Mientras esperamos con interés, como siempre, el discurso de Su Majestad el Rey, podemos evocar la máxima latina, «el rey nunca muere», que adopta otras formas análogas –«el rey ha muerto, viva el rey»–, y que condensa la importancia de la continuidad sucesoria. Los españoles contemporáneos hemos vivido un caso delicado que fue resuelto de forma no traumática, con el paso de Juan Carlos I a Felipe VI. En otros lugares y momentos la sucesión desencadenó graves conflictos.
Gracias a mi amigo, Rafael Atienza, he podido leer un estudio que aborda la cuestión con destreza: Andrej Kokkonen, Jørgen Møller y Anders Sundell, The Politics of Succession. Forging Stable Monarchies in Europe, AD 1000-1800, Oxford University Press.

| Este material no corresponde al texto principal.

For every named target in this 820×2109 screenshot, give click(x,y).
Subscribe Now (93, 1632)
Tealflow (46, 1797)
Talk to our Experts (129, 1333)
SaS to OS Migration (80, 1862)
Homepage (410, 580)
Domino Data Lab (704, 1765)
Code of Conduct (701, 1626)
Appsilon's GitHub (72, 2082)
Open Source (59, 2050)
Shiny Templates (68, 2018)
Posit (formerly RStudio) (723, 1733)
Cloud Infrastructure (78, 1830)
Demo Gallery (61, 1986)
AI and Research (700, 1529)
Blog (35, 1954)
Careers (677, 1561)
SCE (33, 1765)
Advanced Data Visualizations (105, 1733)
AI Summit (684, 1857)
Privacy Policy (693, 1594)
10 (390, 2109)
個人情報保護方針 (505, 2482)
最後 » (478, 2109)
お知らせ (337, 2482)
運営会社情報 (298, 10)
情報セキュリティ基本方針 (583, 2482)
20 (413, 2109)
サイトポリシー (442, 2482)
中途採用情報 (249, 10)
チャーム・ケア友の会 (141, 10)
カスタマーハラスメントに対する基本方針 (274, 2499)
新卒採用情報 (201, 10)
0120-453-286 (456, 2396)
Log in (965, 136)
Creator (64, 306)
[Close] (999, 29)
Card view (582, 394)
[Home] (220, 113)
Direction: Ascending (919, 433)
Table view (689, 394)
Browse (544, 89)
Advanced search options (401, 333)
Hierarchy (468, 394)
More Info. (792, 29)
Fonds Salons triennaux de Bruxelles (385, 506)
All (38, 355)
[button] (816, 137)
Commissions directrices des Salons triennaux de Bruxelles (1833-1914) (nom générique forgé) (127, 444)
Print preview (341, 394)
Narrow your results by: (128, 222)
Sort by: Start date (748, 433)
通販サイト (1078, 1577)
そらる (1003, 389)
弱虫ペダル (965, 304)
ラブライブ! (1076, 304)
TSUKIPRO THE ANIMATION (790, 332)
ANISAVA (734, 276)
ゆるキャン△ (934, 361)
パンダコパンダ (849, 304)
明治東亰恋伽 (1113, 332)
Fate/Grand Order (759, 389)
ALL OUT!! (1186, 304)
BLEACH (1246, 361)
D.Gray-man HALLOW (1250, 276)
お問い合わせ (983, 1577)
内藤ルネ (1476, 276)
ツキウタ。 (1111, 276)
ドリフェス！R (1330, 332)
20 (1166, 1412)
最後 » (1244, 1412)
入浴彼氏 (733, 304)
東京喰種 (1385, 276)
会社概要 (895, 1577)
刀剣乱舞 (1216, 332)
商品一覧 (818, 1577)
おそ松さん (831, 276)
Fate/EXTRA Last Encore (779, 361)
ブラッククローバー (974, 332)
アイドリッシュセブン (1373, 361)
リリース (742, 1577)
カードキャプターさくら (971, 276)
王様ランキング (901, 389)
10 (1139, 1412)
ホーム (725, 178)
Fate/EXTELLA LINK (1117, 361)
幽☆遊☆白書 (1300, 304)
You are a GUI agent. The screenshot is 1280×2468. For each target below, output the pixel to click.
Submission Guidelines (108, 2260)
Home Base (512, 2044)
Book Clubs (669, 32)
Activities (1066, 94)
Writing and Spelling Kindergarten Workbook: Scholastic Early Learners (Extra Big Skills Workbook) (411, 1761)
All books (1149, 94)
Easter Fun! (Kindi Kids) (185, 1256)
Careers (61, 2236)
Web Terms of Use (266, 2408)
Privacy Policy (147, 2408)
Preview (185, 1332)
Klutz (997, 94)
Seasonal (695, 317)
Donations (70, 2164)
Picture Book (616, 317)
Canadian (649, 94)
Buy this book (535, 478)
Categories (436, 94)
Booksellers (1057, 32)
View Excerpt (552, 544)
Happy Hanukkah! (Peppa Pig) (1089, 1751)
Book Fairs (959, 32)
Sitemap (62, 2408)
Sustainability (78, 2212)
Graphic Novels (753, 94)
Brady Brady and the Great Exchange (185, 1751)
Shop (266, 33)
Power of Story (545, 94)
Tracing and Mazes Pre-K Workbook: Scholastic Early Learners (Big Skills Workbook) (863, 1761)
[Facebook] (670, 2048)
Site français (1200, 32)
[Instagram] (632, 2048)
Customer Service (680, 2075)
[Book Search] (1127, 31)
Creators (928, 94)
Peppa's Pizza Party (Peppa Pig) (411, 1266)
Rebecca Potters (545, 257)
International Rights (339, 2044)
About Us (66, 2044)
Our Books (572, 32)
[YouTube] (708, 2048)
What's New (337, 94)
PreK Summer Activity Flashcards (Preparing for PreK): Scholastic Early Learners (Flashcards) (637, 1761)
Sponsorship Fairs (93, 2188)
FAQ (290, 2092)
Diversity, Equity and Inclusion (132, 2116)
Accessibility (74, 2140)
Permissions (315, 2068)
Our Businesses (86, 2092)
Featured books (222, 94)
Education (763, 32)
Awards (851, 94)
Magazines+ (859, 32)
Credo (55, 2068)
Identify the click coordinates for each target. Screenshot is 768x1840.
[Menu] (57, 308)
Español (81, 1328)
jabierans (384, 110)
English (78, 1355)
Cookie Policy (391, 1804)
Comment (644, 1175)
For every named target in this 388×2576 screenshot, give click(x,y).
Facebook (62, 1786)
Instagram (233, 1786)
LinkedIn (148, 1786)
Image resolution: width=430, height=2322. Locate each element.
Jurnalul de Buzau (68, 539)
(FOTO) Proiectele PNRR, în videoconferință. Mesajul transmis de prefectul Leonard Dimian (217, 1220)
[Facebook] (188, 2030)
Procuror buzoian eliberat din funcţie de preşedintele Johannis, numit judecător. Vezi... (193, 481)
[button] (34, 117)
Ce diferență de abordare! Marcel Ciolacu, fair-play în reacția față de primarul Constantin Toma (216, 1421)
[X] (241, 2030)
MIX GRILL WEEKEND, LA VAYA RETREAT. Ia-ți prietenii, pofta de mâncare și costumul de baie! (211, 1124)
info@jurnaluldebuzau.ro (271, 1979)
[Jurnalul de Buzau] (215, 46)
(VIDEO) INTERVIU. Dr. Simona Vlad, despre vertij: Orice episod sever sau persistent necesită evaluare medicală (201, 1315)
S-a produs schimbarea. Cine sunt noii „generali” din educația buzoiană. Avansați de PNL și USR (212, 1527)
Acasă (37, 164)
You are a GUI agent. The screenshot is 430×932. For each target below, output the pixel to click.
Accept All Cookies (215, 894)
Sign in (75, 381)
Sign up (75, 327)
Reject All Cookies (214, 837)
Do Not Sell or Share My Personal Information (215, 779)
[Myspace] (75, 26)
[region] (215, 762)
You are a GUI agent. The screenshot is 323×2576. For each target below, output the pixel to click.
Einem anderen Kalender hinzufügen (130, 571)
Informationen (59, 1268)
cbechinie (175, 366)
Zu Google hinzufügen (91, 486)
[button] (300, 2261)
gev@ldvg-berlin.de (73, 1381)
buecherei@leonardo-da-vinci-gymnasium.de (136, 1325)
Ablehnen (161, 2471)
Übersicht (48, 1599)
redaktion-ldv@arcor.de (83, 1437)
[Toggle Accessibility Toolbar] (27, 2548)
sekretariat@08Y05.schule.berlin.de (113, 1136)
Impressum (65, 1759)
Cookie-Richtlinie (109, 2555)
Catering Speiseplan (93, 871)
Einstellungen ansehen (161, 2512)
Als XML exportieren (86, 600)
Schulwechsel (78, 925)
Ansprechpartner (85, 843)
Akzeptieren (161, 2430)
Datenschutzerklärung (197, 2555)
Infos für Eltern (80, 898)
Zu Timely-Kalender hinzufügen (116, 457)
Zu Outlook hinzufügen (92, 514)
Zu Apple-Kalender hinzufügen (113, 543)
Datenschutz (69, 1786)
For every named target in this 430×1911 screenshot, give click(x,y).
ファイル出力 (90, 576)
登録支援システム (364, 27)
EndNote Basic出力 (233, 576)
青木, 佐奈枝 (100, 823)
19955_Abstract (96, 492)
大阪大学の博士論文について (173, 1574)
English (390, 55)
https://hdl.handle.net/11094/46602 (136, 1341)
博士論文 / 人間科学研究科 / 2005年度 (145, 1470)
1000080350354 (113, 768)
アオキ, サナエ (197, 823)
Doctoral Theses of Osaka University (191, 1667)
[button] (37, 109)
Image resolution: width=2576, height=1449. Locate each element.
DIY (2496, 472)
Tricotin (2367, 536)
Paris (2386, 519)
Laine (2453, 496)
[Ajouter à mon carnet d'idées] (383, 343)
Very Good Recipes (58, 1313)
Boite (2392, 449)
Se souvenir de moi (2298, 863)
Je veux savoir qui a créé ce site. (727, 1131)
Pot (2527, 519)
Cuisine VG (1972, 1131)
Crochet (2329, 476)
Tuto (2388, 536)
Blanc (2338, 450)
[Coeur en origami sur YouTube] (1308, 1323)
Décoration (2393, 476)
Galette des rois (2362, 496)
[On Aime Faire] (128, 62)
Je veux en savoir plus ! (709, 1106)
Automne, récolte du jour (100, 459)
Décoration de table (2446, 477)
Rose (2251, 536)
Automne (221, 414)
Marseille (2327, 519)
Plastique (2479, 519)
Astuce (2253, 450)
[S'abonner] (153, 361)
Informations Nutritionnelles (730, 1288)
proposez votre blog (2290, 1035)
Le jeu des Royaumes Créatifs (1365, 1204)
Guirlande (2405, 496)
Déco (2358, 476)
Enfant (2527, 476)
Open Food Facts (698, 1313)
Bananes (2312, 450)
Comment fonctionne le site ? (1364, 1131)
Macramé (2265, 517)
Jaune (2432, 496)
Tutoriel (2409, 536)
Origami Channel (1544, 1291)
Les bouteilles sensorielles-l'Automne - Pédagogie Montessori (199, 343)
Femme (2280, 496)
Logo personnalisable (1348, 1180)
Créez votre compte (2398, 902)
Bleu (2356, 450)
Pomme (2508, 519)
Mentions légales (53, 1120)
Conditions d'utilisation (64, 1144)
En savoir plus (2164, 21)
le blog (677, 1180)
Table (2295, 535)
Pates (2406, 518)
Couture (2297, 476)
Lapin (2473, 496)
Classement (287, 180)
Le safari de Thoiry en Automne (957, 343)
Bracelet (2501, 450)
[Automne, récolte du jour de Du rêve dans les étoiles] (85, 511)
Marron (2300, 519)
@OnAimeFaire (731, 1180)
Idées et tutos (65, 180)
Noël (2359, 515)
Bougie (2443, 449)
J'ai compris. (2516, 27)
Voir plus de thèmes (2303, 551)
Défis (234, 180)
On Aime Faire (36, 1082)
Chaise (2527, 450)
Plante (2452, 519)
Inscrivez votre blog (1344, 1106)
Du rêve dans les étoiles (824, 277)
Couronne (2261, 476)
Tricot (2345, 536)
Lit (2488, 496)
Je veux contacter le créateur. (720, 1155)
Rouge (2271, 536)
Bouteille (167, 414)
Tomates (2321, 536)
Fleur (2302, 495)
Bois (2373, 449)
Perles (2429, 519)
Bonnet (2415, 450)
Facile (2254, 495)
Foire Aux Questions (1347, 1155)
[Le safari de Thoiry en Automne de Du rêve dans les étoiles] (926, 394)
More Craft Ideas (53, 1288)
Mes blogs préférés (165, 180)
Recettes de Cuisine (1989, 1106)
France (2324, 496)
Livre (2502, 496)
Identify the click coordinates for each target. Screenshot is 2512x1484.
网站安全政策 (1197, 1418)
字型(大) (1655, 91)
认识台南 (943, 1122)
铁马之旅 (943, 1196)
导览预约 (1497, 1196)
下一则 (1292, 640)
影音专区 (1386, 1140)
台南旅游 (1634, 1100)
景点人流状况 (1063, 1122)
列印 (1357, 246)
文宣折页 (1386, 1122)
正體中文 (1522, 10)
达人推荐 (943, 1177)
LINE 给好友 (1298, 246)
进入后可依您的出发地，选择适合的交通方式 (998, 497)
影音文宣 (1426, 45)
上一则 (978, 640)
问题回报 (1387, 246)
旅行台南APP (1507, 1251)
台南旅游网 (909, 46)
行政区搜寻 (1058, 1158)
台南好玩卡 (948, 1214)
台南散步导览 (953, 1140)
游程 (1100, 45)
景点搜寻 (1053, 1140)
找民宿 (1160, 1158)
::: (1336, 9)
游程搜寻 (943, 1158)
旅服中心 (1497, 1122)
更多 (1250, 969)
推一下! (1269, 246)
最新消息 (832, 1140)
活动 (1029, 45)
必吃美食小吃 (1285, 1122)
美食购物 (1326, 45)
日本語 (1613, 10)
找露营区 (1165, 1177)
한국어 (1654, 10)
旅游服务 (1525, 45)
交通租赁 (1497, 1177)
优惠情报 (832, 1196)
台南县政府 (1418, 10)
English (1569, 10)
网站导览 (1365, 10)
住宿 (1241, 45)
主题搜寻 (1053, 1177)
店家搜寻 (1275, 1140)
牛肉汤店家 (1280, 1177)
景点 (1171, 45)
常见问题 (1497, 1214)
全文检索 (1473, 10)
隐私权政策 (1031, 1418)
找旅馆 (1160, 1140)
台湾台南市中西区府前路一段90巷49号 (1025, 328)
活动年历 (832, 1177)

Su tesis es que la adopción del principio de la primogenitura estabilizó los sistemas políticos, promovió el papel de los parlamentos y constituyó algo disruptivo, «hecho posible en Europa por una constelación particular de factores sociales, incluyendo unas débiles estructuras estatales y una Iglesia independiente».
La idea de la mayor estabilidad por la sucesión del primogénito ha sido reconocida por una larga tradición de pensadores, y en economía la han apuntado desde Adam Smith hasta Gordon Tullock. Como las guerras de sucesión cuestionan esta idea, la incógnita a dilucidar es si la estabilidad resulta mayor bajo la primogenitura que en sistemas alternativos. A esto se dedica el libro, que revisa los casos de más de 700 dirigentes en 27 monarquías europeas entre el año 1000 y el 1800.
Los autores defienden que «la introducción de la primogenitura, junto con la posibilidad de la sucesión femenina, están detrás de la impresionante formación de Estados en Europa después del año 1.000», y subrayan que esa noción, a la que estamos tan acostumbrados, «fue originalmente revolucionaria, y por esa razón históricamente poco frecuente».
Tiene interés su análisis del papel de la Iglesia, que impulsó la familia nuclear y el matrimonio monógamo sin divorcio. La fortaleza del papado y la relativa debilidad de los estados europeos, en comparación con las etapas anteriores al año 1000, marca la diferencia con el Imperio Bizantino, sin un clero independiente del poder laico.
La Iglesia facilitó la consolidación de las reglas para la sucesión legítima, estrechó el número de pretendientes, y redujo conflictos y guerras civiles, lo que explica el éxito de las monarquías europeas en comparación con las de otras latitudes, «con la importante excepción de la China Imperial bajo las dinastías nativas, probablemente el sistema político más estable que registra la historia de la humanidad». Y allí la sucesión ha vuelto a representar un problema cuando el poder en China pasó de las dinastías imperiales al Partido Comunista.